Last month, Noah and I performed what is commonly called an act of heroic programming: We had a demo due, and we stayed up until 4 am — 2 nights in a row — to finish the work. We came out the other end bleary eyed, but triumphant; the demo was on time, the client was happy, and some might have expected us to celebrate.
Instead, we went into our weekly debrief somber, apologetic, and ready for a post-mortem. Why? Because while it’s called heroic, our actions were bad for our health, bad for our codebase, and bad for business. After our late nights, we spent hours refactoring code that should have been written correctly the first time. Besides the additional work, our code quality suffered across the board because we were burnt out, and we’d set a bad example for the rest of our team.
At Apsis, one of our core philosophies is simple: don’t be a hero. Here’s why.
A Hero Needs a Villain
“More projects have failed through the insufficiency of Heroic Programming than from any other single cause.” — Ron Jeffries
Heroics can only happen when the day-to-day process has failed. Whenever someone stays up late, works extra hours on the weekend, or rushes last minute to deliver, it means somewhere along the way, someone did something wrong. Really wrong. In our experience, there are three primary reasons the process breaks down.
We failed to adequately set expectations around delivery
Whether it’s to a client or to internal higher ups, every developer (every human, really) is guilty of over promising. In freelance work (which is essentially what Apsis does), this can happen for any number of reasons, but at Apsis, this usually plays out as a miscommunication: what we think we’ve promised doesn’t match what our client expects us to deliver. While sometimes this happens because we fail to clearly communicate our intent — usually by using jargon our client doesn’t fully understand — most frequently this is a sign of feature creep: adding requirements mid project means features are more likely to go undocumented, which increases the likelihood that the feature will be overlooked during development.

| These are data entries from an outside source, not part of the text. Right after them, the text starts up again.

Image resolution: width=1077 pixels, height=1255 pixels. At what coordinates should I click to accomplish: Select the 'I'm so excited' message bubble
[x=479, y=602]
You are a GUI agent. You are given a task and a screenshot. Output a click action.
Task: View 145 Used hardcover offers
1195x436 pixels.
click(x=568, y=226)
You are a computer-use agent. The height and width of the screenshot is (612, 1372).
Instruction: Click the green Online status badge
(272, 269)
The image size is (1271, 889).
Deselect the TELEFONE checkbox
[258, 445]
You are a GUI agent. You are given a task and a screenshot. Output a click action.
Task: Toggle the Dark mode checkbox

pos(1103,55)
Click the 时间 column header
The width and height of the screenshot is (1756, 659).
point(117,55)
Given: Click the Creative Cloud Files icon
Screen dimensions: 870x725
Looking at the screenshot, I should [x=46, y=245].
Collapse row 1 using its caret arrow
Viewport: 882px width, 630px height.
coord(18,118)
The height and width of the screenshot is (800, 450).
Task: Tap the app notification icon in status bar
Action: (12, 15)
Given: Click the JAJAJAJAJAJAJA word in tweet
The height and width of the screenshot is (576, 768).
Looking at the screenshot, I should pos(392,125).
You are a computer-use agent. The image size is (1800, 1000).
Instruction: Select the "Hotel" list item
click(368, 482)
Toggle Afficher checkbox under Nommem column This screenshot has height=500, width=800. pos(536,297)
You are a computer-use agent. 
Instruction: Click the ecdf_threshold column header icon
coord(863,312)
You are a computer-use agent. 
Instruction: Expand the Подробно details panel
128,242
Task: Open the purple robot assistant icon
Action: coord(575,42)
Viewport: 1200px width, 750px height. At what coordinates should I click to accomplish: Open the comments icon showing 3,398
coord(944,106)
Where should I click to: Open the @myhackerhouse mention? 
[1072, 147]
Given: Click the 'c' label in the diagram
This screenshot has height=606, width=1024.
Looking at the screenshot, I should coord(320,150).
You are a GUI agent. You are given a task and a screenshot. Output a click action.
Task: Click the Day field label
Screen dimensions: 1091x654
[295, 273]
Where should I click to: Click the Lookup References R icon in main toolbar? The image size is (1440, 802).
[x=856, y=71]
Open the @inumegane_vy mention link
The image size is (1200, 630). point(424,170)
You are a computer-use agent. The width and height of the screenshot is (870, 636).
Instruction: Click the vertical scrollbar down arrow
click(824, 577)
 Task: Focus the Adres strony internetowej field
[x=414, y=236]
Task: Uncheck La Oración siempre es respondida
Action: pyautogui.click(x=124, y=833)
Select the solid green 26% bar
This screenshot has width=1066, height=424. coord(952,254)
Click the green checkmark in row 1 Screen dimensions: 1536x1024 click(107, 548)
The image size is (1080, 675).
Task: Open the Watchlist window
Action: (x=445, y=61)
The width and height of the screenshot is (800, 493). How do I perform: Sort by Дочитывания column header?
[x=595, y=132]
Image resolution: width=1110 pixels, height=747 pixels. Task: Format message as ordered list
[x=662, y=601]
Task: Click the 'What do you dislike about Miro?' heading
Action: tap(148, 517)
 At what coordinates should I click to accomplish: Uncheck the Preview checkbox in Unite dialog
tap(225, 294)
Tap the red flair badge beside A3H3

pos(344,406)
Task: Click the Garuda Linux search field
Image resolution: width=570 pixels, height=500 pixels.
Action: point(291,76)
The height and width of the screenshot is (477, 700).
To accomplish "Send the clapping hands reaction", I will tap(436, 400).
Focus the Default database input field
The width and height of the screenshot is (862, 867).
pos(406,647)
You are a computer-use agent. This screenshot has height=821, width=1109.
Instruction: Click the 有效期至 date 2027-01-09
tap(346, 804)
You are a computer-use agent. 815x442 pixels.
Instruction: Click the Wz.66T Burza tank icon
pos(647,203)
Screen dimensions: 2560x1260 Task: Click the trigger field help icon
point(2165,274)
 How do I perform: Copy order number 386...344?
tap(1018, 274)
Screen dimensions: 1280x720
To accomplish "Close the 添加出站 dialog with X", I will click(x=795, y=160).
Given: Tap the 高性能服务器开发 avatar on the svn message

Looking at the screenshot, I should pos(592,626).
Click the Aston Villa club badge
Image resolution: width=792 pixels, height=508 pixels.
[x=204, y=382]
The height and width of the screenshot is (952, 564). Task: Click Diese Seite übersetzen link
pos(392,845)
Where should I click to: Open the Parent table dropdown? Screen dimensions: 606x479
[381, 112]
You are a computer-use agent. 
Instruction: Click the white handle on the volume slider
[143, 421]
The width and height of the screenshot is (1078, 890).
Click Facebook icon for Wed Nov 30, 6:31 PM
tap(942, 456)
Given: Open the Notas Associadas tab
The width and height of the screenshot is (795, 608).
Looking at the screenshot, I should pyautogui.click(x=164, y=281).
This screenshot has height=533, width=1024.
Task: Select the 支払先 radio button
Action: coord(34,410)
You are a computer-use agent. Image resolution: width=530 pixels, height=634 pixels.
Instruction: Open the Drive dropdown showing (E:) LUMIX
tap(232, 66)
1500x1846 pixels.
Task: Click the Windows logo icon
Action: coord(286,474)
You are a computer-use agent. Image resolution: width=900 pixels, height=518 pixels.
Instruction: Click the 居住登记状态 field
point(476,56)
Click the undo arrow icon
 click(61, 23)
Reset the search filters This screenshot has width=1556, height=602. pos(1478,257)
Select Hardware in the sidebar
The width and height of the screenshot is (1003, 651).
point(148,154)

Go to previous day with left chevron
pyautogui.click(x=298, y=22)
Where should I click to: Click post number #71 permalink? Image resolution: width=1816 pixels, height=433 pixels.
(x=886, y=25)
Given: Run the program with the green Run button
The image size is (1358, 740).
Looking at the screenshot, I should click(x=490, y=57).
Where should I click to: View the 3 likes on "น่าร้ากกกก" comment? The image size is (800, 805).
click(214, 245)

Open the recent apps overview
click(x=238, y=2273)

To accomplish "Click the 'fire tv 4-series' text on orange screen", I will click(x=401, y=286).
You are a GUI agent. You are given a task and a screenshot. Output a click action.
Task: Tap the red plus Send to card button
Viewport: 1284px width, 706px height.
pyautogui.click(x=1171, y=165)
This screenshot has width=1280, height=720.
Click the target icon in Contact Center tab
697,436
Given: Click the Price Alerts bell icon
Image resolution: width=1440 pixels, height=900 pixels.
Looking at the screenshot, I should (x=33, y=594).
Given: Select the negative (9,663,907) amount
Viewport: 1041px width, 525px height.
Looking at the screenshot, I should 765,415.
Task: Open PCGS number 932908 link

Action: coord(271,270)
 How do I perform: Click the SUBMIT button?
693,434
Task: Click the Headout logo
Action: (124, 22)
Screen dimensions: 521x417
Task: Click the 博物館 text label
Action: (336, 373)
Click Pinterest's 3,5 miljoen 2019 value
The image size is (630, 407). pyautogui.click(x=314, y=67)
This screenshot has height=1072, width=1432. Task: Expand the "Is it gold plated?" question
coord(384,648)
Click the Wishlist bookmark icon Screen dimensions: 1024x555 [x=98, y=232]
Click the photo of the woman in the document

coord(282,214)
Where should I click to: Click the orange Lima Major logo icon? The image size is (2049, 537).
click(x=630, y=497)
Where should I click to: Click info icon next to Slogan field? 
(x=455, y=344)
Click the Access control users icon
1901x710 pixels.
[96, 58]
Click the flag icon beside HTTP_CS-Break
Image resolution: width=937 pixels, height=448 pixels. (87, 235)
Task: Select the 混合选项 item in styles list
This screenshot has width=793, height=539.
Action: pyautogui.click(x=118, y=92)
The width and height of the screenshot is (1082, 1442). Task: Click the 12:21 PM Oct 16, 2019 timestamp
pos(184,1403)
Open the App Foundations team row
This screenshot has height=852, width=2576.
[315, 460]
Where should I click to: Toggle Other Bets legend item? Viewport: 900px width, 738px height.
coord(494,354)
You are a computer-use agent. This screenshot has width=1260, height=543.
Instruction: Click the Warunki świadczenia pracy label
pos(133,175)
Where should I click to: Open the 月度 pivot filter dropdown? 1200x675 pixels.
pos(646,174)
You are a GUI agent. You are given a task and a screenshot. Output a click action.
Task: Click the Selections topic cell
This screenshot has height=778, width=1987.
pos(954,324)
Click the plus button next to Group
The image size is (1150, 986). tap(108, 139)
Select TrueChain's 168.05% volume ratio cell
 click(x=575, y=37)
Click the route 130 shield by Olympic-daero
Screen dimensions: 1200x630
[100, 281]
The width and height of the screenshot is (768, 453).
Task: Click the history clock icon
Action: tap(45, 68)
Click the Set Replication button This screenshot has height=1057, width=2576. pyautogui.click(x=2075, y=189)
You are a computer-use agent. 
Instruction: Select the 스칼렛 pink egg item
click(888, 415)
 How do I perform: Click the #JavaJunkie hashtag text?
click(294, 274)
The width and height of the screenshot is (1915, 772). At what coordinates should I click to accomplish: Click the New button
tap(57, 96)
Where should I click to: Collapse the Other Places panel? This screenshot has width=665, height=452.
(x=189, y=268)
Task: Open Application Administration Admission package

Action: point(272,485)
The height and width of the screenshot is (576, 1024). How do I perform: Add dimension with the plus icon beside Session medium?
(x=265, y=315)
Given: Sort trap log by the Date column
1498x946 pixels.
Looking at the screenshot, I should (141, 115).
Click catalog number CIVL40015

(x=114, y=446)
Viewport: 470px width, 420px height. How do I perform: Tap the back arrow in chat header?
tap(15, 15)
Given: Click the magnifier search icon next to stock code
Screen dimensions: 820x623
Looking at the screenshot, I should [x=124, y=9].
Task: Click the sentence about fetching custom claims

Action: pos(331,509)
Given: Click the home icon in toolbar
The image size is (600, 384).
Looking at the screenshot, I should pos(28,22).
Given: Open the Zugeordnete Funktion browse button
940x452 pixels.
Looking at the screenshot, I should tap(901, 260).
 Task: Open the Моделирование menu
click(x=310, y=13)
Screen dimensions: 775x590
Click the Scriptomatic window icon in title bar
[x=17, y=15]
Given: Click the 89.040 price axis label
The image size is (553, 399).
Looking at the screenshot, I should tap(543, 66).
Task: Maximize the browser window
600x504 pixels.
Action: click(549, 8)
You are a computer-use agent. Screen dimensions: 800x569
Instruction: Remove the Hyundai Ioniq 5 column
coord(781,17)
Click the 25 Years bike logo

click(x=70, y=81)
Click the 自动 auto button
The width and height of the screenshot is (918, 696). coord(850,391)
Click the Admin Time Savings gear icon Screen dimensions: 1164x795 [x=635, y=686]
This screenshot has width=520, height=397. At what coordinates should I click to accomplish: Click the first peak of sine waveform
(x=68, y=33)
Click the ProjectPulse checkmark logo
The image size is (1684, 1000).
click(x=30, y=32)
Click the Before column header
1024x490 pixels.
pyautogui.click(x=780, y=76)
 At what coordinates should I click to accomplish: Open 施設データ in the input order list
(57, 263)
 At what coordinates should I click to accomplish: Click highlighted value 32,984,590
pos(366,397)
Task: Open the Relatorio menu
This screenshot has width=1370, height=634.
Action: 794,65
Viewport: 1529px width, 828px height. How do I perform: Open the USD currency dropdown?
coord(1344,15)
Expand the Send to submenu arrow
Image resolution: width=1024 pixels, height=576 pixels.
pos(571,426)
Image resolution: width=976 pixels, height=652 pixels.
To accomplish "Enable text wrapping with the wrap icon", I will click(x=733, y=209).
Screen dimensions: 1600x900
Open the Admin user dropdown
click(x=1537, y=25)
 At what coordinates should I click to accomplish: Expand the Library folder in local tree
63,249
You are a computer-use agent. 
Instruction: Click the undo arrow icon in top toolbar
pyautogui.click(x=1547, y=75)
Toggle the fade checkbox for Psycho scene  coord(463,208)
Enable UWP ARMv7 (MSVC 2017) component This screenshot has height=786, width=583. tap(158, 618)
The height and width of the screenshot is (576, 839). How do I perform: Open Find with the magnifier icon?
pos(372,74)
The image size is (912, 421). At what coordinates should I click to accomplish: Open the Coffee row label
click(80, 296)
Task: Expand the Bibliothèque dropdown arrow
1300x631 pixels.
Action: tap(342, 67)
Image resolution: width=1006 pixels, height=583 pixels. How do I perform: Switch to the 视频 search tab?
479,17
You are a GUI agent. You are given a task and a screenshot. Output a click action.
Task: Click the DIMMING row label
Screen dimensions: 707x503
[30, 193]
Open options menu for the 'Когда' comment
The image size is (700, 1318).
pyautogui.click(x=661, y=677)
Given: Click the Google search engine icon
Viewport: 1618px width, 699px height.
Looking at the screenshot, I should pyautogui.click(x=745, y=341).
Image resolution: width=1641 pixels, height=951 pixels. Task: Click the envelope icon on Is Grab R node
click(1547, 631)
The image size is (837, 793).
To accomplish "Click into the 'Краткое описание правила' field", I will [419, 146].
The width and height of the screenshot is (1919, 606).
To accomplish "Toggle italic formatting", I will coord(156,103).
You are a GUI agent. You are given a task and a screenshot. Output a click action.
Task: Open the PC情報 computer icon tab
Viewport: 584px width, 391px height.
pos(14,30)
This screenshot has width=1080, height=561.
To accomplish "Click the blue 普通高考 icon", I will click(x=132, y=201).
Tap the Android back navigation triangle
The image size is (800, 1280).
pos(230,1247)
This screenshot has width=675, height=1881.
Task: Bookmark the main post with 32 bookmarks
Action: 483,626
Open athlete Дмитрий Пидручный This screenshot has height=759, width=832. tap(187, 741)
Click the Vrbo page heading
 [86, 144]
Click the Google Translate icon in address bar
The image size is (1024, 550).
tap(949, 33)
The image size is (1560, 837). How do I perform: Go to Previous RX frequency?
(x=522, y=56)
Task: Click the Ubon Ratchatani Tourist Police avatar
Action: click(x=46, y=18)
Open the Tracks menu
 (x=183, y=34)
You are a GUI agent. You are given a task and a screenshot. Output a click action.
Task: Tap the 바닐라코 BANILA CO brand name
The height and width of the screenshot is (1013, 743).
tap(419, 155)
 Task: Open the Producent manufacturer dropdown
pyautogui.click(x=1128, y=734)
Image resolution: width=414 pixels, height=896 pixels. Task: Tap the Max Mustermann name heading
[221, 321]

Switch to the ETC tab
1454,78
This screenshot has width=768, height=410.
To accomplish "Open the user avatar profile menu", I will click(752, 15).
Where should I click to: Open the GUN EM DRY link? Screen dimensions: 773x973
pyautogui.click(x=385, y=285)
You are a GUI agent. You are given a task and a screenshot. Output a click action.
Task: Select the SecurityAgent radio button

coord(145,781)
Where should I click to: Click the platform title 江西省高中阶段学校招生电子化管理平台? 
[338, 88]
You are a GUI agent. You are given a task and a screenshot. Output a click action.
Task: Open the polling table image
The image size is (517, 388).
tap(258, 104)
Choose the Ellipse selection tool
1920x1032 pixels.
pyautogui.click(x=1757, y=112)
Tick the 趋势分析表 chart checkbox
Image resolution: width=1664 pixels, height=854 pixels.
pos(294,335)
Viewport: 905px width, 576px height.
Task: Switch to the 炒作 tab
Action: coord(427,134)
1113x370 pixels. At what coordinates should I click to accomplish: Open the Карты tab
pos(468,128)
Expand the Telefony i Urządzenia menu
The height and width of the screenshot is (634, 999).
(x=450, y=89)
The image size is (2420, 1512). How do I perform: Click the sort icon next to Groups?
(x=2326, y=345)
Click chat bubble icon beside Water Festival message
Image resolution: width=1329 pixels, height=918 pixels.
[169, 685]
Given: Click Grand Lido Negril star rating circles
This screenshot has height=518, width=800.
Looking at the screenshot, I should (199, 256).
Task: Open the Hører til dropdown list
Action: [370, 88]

In theory, this problem can be avoided with good project management practices that are rigorously enforced. In reality, every project both large and small sees changes to scope and features throughout its lifecycle. When we find ourselves rushing at the last minute, the first place we look to find our mistake is our project requirements. Did we communicate our intent clearly, succinctly, and in line with our client’s expectations? If not, how could we have better explained what was feasible to deliver? If so, what was the cause of the disparity in understanding?
We underestimated the problem’s complexity
Software engineers are frequently asked to estimate the difficulty of a task, usually with incomplete or inadequate information. As engineers, part of our job is to draw on prior experience to accurately gauge the difficulty of a problem — the same way we might give a rough estimate of algorithmic complexity. In almost every case of last-minute engineering, we’re guilty of underestimating the difficulty of a problem.
When it comes time to evaluate what we did wrong, and what we could have done to avoid an all-nighter, we have to address whether we missed our mark because we lacked information up front, or because we wanted the project to be simpler. In cases where we intentionally underestimated because we wanted to hit a certain timeline or budget, we have to answer the question why? If, instead, we lacked the information up front to make an accurate estimate, what additional information could we have gathered? How could we have incorporated the unknowns into our estimation to improve accuracy? Noah has written extensively about the process of software estimation, and problems here often are the result of bad preliminary work.
We inadequately managed our time and resources
In other cases, the problem is one of management — either personally or as a team. In many cases, failings here are problems of ego or pride. We choose not to delegate or ask for help from our team because we’re worried that we will be perceived as not holding up our own weight.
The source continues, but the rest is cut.